A Donegal surf school is embracing the drive to eradicate plastic by becoming one of the first outlets in the world to stock wooden boards.
For a decade now NaRosa Surf School, based in Dunfanaghy, has been drawing ocean-lovers from across the globe to Donegal’s coast. And in many ways it has been the lightning rod for the economic upturn the town has enjoyed in recent times.
All summer surfers have been flocking to NaRosa to avail of the expertise of co-founders Lee Wood, Duncan Halliday and their team.
From Bloody Foreland up to Fanad, the waters – and by extension the restaurants, shops and pubs – have rarely been empty with young professionals, kids camps and groups from as far away as Russia all looking to ride the waves.
Not content with being one of the coolest businesses on the planet in the county officially recognised as the coolest place on the planet though, NaRosa is now taking an ethical stance as well.
At the weekend enthusiasts gathered in the surf school, located in what used to a bank on Dunfanaghy’s main street, for the launch of one of the world’s first wooden surf boards. The product is the brainchild of furniture manufacturer Philippe Hetier.
Born near the French Alps but based in Clonmel, Philippe is regarded as one of the finest woodcrafters in Ireland.
A keen surfer himself, he spent years developing a wooden board to compete with the traditional polyurethane boards used the world over.
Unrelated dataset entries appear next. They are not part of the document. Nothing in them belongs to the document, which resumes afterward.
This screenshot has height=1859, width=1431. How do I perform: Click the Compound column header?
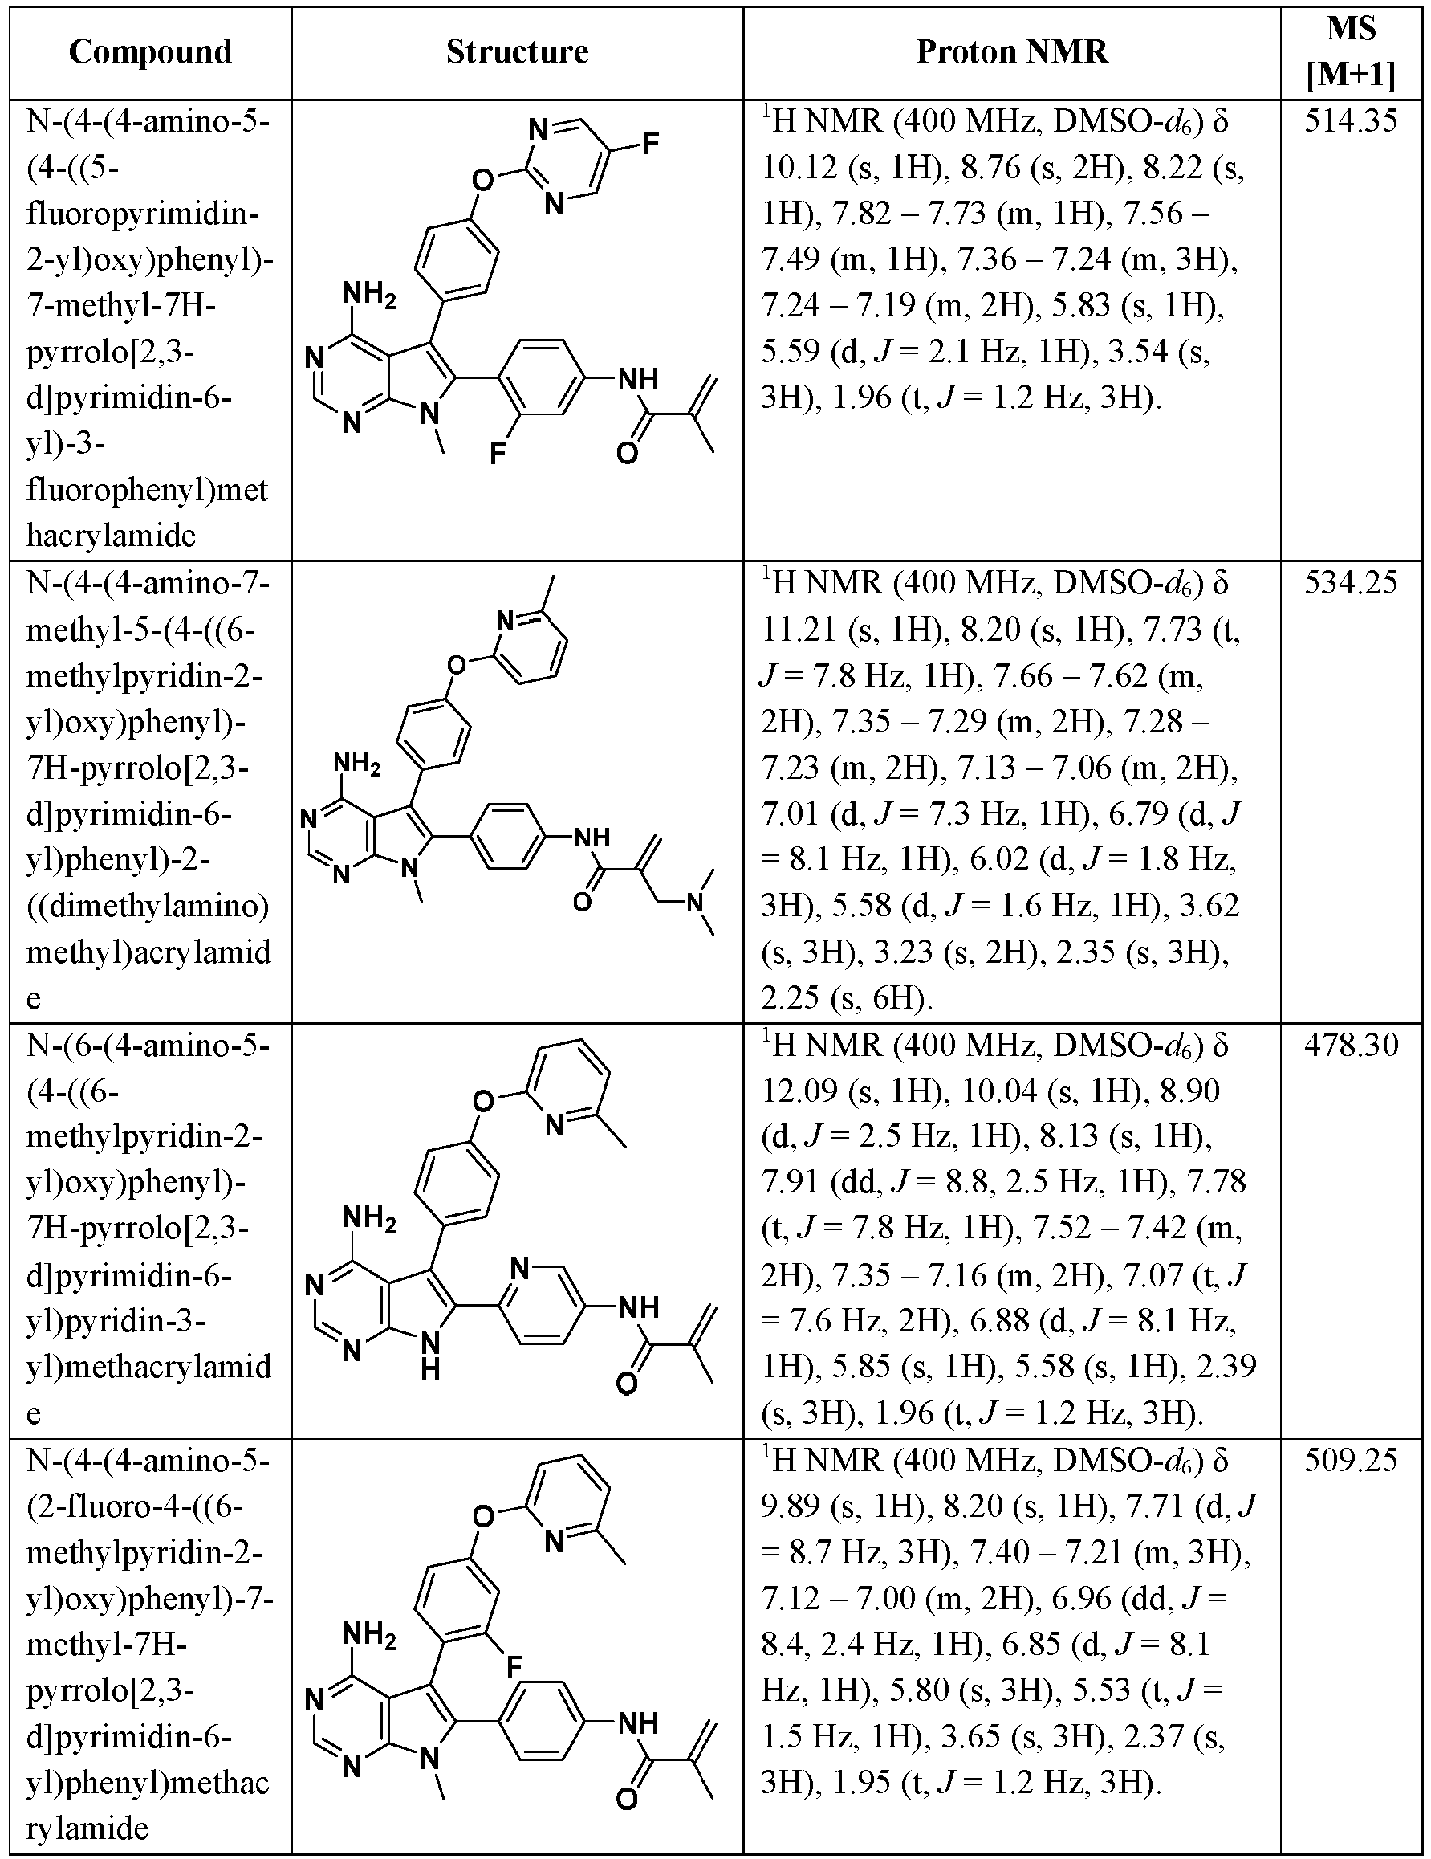tap(151, 52)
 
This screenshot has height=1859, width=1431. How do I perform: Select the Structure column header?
tap(518, 52)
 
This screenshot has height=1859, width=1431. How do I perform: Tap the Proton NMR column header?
tap(1011, 52)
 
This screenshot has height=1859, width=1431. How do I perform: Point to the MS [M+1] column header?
tap(1351, 53)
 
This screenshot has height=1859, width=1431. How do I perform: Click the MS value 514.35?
tap(1351, 122)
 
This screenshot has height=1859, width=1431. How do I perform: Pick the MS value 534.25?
tap(1351, 583)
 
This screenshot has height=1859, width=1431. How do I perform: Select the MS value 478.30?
tap(1351, 1045)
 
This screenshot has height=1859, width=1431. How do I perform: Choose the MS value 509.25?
tap(1351, 1460)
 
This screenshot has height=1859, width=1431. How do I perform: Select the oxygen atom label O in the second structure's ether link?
tap(457, 664)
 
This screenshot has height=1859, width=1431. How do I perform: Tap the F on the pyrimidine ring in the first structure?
tap(651, 144)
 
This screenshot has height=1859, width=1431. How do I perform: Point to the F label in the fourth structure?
tap(514, 1665)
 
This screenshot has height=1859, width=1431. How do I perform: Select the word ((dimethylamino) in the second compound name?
tap(148, 907)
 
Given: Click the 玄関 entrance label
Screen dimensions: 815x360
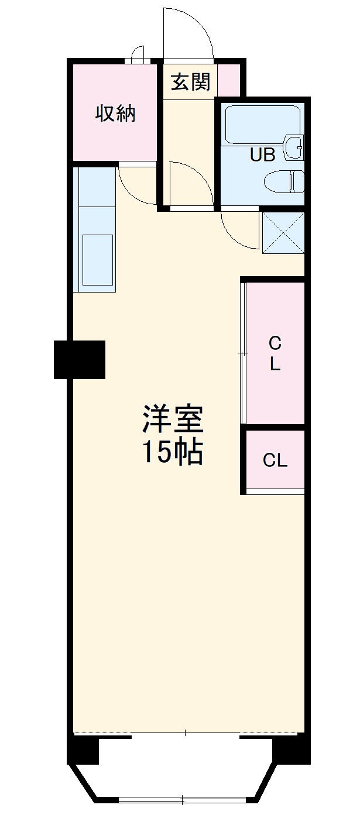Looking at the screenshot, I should click(x=190, y=82).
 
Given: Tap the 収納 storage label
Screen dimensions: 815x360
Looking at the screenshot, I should click(x=115, y=114).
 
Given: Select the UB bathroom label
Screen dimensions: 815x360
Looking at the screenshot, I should click(x=262, y=155).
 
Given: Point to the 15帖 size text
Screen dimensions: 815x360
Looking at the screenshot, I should click(x=173, y=452).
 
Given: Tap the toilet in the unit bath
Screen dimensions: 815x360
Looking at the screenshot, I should click(x=284, y=181).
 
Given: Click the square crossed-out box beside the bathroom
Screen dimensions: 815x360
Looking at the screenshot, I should click(x=283, y=232).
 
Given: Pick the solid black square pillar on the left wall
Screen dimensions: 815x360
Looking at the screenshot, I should click(x=80, y=359).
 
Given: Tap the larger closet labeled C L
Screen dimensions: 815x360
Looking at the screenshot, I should click(x=275, y=353).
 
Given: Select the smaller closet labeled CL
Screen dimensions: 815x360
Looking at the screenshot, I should click(x=275, y=460).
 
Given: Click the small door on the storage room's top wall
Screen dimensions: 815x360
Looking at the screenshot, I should click(x=138, y=54).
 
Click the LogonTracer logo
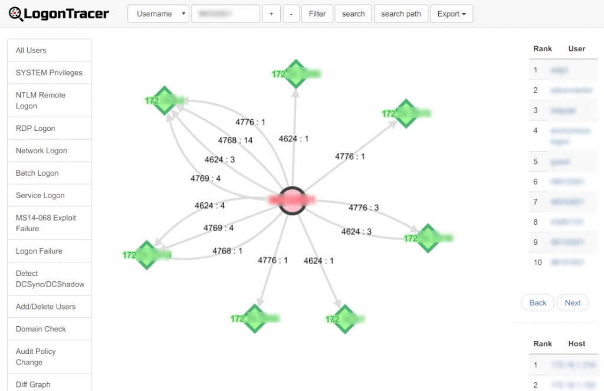pyautogui.click(x=59, y=13)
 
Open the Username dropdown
pyautogui.click(x=158, y=14)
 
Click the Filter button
pyautogui.click(x=317, y=14)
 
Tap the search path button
pyautogui.click(x=401, y=14)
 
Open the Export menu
pyautogui.click(x=451, y=14)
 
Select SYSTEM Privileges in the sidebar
pyautogui.click(x=49, y=73)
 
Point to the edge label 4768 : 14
pyautogui.click(x=235, y=140)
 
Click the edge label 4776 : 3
pyautogui.click(x=364, y=208)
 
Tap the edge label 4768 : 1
pyautogui.click(x=228, y=251)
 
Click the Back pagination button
pyautogui.click(x=537, y=303)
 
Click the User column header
pyautogui.click(x=576, y=48)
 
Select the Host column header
pyautogui.click(x=576, y=343)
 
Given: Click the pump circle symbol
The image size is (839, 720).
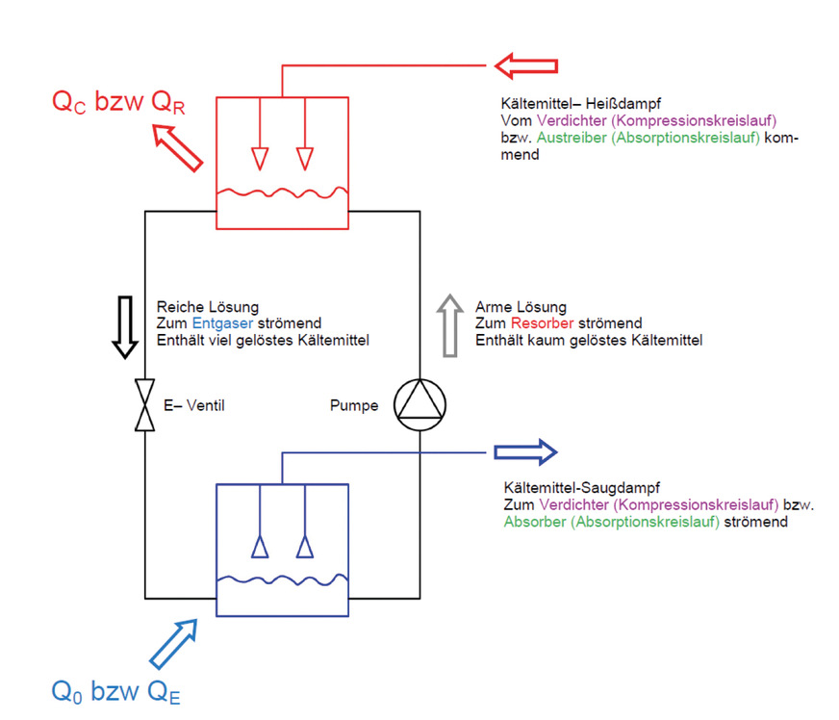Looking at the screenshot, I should (x=420, y=405).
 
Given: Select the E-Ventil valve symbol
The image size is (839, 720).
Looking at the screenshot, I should (x=144, y=405).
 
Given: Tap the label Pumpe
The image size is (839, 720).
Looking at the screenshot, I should (x=354, y=405).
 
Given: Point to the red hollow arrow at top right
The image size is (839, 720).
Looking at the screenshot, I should (x=526, y=66).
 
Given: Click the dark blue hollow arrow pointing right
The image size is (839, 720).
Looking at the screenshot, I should (x=524, y=451).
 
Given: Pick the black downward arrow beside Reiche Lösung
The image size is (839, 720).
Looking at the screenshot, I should (x=124, y=326).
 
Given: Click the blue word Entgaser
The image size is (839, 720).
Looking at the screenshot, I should (x=216, y=322).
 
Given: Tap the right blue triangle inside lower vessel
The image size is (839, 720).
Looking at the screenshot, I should (x=305, y=547).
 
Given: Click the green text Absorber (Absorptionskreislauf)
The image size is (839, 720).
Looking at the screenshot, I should (x=611, y=522).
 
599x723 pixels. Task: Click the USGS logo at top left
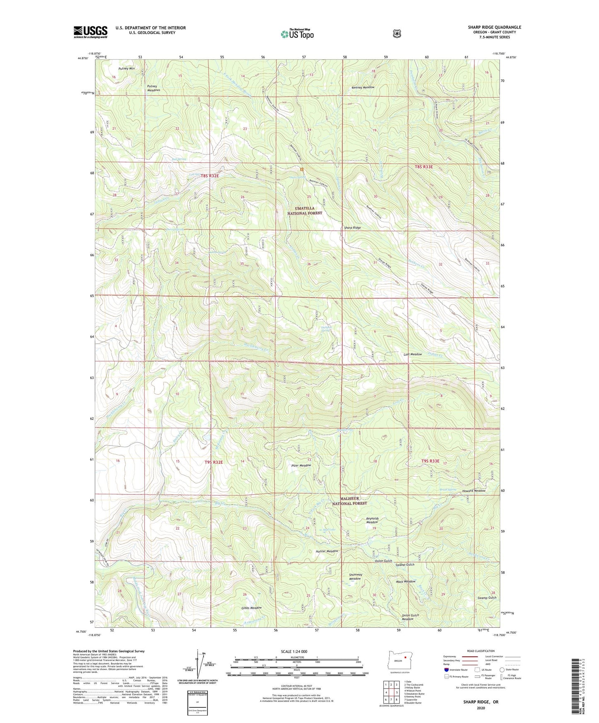[90, 32]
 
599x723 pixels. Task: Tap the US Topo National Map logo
[297, 34]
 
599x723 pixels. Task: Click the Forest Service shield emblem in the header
[397, 34]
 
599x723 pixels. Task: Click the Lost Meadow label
[412, 354]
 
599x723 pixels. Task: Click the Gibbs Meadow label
[252, 608]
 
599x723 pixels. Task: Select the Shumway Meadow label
[355, 576]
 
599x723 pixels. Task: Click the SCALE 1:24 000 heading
[294, 651]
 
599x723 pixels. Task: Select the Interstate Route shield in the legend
[446, 670]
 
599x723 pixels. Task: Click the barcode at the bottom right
[575, 687]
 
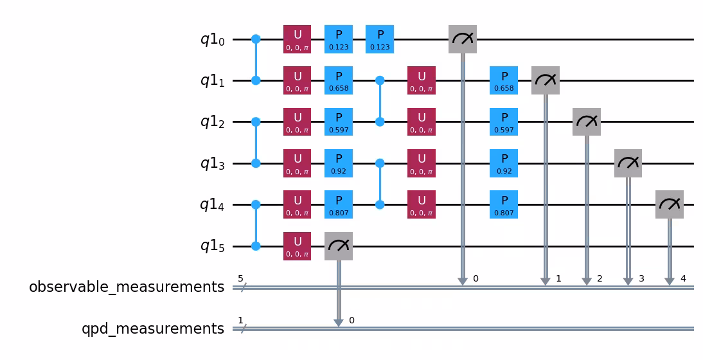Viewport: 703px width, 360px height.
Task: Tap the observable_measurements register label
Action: click(x=127, y=287)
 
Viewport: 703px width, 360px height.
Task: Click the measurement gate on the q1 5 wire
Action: click(x=339, y=246)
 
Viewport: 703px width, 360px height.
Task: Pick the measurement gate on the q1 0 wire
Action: click(x=463, y=40)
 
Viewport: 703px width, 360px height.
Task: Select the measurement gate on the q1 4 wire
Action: click(x=670, y=205)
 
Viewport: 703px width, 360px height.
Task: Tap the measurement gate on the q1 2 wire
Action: click(x=587, y=122)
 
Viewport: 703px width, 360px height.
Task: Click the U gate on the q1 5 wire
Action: click(x=297, y=246)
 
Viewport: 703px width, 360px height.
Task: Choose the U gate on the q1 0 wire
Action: click(x=297, y=40)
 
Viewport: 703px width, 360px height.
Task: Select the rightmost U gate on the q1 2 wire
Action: click(x=422, y=122)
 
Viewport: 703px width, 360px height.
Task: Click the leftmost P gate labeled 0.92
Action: click(x=339, y=163)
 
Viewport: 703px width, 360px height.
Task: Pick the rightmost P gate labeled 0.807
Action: click(x=504, y=205)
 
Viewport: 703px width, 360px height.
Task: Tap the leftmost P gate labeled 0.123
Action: click(x=339, y=40)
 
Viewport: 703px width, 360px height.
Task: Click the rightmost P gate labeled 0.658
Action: click(x=504, y=81)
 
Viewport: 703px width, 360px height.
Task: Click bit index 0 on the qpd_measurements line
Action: click(x=352, y=320)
And with the spotlight focused more today than ever on the amount of plastic we use and the plastic ending up in our oceans, it looks like Philippe and the team at NaRosa could just have hit on their hands.
What Philippe has come up with is a board from made from 97 per-cent natural product and that is as light if not lighter, more durable and more aesthetically pleasing than most models on the market.
From an environmental point of view, Philippe believes his creation could make a “big difference”.
The master craftsman explained, “The trigger was splitting two boards in half in a single day. It was not very cost effective so seven or eight years ago I started looking at different techniques until we got to where we are today. That was one aspect of it.
“The second aspect is environmental. Today everyone is complaining about plastic and as surfers we would be closer to nature than most people. But the industry does not provide a product that is close to nature.
“The last aspect was about creating a preference for a wooden board. We are there to have fun and if you are getting more out of one than the other already, then you are going to back to that one. That was the most difficult part, developing the technology and the same weight as a foam board.
“It took a bit of time but now we are at the stage where we are happy to go ahead with it.”
Wooden surf boards are not a new idea. Since the 1990s builders have been toying with the concept but none, until now, have been deemed a serious alternative to the big players like Rip Curl, Firewire and JS.
“Traditionally wooden boards would have been heavy and a bit gimmicky. These perform like a normal board,” said NaRosa’s Lee Wood.
Anyone looking to invest in one of Philippe Hetier’s boards should be prepared to pay that bit extra. The cost though should be off-set by longevity.
“If you are surfing at a high level you would want to be turning over your board at six months. The pro-tour guys will get through 50-100 boards in a year. Take care of one of these and there is no reason it couldn’t last you ten years,” added Lee.
Convincing people that the added cost is money well spent will be a hurdle, Philippe admits, but not an insurmountable one.
“People understand the craftmanship and the cost of making one. It will take time but hopefully they will see that there is a saving to be made, not just for themselves but for the earth.”
Wooden surf boards are another string to the bow of a small company already making a big difference.
NaRosa started almost by accident, both Lee and Duncan moving to Dunfanaghy more for the love of the location and its rugged, perfect-for-surfing beaches rather than with any plans for a business.
“We nearly started this off the coast of Scotland but on a whim we came here. Really we just packed our bags and it all started from there,” reveals Lee.
As recently as late September NaRosa was welcoming tourists through the door and the diary remains busy over the winter months.
“At the end of September we had a group of Russians here surfing. Legitimately you could take a crowd of people to Moscow and they could drink, eat and party 24 hours per day, seven days a week.
“For two weeks here they go no further than Bloody Foreland and Fanad lighthouse and they are entertained to the highest degree with surfing. They love it and in terms of the area, they spent 12 nights here, so it’s brilliant for the local economy. Having 18 surfers out-of-season is a big boost and the spend in the town is fantastic.”
Coffee shops, yoga classes, craft stores have all popped up in the buildings around NaRosa and today Dunfanaghy is one of the busiest little towns in the county. And the team is firmly focused on keeping the positive wave they have made created going well into the future.
“They haven’t found a way to charge us for using the ocean and they haven’t brought in a fresh air tax yet,” laughs Lee.